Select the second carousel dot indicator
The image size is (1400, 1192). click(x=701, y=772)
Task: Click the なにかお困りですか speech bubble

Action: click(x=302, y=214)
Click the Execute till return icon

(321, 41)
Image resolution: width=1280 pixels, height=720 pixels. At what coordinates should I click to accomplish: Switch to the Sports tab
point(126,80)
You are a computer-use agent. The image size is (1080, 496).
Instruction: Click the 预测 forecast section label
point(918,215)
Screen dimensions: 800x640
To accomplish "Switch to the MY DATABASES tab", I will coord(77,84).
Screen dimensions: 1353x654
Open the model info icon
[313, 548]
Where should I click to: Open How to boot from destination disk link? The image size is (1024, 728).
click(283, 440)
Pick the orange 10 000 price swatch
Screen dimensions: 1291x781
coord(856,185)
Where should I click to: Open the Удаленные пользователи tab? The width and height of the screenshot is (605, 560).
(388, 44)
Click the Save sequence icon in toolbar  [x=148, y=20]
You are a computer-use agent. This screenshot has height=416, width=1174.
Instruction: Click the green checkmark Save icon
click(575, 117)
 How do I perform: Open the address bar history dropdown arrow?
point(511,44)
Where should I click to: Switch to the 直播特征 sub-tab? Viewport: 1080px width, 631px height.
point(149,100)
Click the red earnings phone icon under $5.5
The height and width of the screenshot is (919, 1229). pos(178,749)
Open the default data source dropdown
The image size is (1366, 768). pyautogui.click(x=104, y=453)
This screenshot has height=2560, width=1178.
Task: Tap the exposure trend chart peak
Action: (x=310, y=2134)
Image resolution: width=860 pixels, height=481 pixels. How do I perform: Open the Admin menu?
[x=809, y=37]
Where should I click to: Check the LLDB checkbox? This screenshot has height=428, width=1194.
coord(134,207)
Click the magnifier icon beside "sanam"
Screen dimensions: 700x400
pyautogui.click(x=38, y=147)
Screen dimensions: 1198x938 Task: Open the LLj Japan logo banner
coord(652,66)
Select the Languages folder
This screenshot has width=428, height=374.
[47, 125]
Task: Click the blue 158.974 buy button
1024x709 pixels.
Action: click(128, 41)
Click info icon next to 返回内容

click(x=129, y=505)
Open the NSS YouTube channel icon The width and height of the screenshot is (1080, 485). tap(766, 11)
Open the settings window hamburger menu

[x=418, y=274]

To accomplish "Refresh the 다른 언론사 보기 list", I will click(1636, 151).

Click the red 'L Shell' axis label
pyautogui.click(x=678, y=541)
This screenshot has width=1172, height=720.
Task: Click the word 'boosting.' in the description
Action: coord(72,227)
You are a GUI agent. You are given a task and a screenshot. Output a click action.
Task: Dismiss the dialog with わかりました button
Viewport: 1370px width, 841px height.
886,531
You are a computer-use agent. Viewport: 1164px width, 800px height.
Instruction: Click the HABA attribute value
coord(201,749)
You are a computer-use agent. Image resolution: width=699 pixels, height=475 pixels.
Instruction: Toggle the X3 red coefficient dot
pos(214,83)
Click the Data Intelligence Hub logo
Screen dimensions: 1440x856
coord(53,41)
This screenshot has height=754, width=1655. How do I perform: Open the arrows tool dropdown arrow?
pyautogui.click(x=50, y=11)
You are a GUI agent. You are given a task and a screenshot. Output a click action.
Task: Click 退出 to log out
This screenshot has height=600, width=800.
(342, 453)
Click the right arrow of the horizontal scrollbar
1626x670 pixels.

########

:: WHAT THE TASK ASKS ::
Give an exact transcription of all the material.

:: ANSWER BOX ::
Select the second carousel dot indicator
The image size is (1400, 1192). click(x=701, y=772)
Task: Click the なにかお困りですか speech bubble

Action: click(x=302, y=214)
Click the Execute till return icon

(321, 41)
Image resolution: width=1280 pixels, height=720 pixels. At what coordinates should I click to accomplish: Switch to the Sports tab
point(126,80)
You are a computer-use agent. The image size is (1080, 496).
Instruction: Click the 预测 forecast section label
point(918,215)
Screen dimensions: 800x640
To accomplish "Switch to the MY DATABASES tab", I will coord(77,84).
Screen dimensions: 1353x654
Open the model info icon
[313, 548]
Where should I click to: Open How to boot from destination disk link? The image size is (1024, 728).
click(283, 440)
Pick the orange 10 000 price swatch
Screen dimensions: 1291x781
coord(856,185)
Where should I click to: Open the Удаленные пользователи tab? The width and height of the screenshot is (605, 560).
(388, 44)
Click the Save sequence icon in toolbar  [x=148, y=20]
You are a computer-use agent. This screenshot has height=416, width=1174.
Instruction: Click the green checkmark Save icon
click(575, 117)
 How do I perform: Open the address bar history dropdown arrow?
point(511,44)
Where should I click to: Switch to the 直播特征 sub-tab? Viewport: 1080px width, 631px height.
point(149,100)
Click the red earnings phone icon under $5.5
The height and width of the screenshot is (919, 1229). pos(178,749)
Open the default data source dropdown
The image size is (1366, 768). pyautogui.click(x=104, y=453)
This screenshot has height=2560, width=1178.
Task: Tap the exposure trend chart peak
Action: (x=310, y=2134)
Image resolution: width=860 pixels, height=481 pixels. How do I perform: Open the Admin menu?
[x=809, y=37]
Where should I click to: Check the LLDB checkbox? This screenshot has height=428, width=1194.
coord(134,207)
Click the magnifier icon beside "sanam"
Screen dimensions: 700x400
pyautogui.click(x=38, y=147)
Screen dimensions: 1198x938 Task: Open the LLj Japan logo banner
coord(652,66)
Select the Languages folder
This screenshot has width=428, height=374.
[47, 125]
Task: Click the blue 158.974 buy button
1024x709 pixels.
Action: click(128, 41)
Click info icon next to 返回内容

click(x=129, y=505)
Open the NSS YouTube channel icon The width and height of the screenshot is (1080, 485). tap(766, 11)
Open the settings window hamburger menu

[x=418, y=274]

To accomplish "Refresh the 다른 언론사 보기 list", I will click(1636, 151).

Click the red 'L Shell' axis label
pyautogui.click(x=678, y=541)
This screenshot has width=1172, height=720.
Task: Click the word 'boosting.' in the description
Action: coord(72,227)
You are a GUI agent. You are given a task and a screenshot. Output a click action.
Task: Dismiss the dialog with わかりました button
Viewport: 1370px width, 841px height.
886,531
You are a computer-use agent. Viewport: 1164px width, 800px height.
Instruction: Click the HABA attribute value
coord(201,749)
You are a computer-use agent. Image resolution: width=699 pixels, height=475 pixels.
Instruction: Toggle the X3 red coefficient dot
pos(214,83)
Click the Data Intelligence Hub logo
Screen dimensions: 1440x856
coord(53,41)
This screenshot has height=754, width=1655. How do I perform: Open the arrows tool dropdown arrow?
pyautogui.click(x=50, y=11)
You are a GUI agent. You are given a task and a screenshot. Output a click action.
Task: Click 退出 to log out
This screenshot has height=600, width=800.
(342, 453)
Click the right arrow of the horizontal scrollbar
1626x670 pixels.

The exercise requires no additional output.